Tragedia sfiorata e grave reato ambientale sventato lungo il corso del fiume Arno. Nei giorni scorsi gli agenti del Reparto Nautico della Polizia Locale di Pisa, impegnati in un servizio di pattugliamento a bordo del battello di servizio nel tratto fluviale compreso tra il centro cittadino e la foce a Marina di Pisa, hanno individuato e rimosso due grandi gruppi di reti da pesca del tipo “da posta”, completamente abusive, prive delle necessarie segnalazioni ottiche e lasciate incustodite in palese violazione delle leggi vigenti.
A far scattare l’allarme sono state le segnalazioni di alcuni diportisti di passaggio. Secondo quanto ricostruito dagli operatori, poco prima dell’arrivo della motovedetta della Polizia Municipale, un’imbarcazione a vela era rimasta pericolosamente impigliata con la chiglia o l’elica nelle maglie delle reti, riuscendo fortunatamente a liberarsi da sola dopo manovre di fortuna e a riprendere la rotta verso il mare.
Le reti sono state poste sotto sequestro giudiziario e messe a disposizione dell’Autorità Giudiziaria per le successive procedure di confisca e distruzione. L’utilizzo e la detenzione di questa tipologia di reti nelle acque interne configura infatti il reato penale di esercizio illegale della pesca nell’ambito della normativa nazionale per il contrasto al bracconaggio ittico.
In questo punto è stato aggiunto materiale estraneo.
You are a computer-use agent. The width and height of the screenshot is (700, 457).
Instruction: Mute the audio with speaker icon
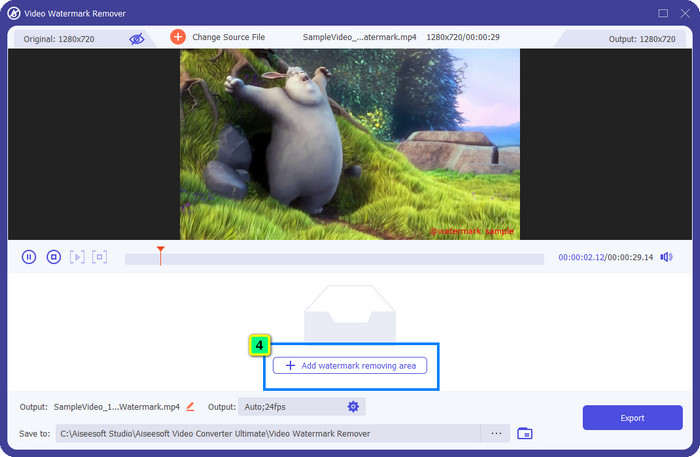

“L’attività svolta dal Reparto Nautico della Polizia Locale conferma l’attenzione costante dell’Amministrazione comunale per la sicurezza della navigazione sul fiume Arno e per il rispetto delle regole a tutela dell’ambiente – ha spiegato l’assessore comunale alla Sicurezza e alla Polizia Municipale, Giovanna Bonanno -. I controlli proseguiranno per tutta la stagione estiva, sia sulle acque interne sia lungo il litorale”.
L’operazione rientra nel quadro dei pattugliamenti estivi intensificati dal Comando di Polizia Locale. La squadra nautica opera quotidianamente sia sulle acque interne dell’Arno e del Canale dei Navicelli, sia lungo tutta la fascia costiera di competenza, dal confine di Calambrone fino all’area protetta del Gombo all’interno del Parco di San Rossore.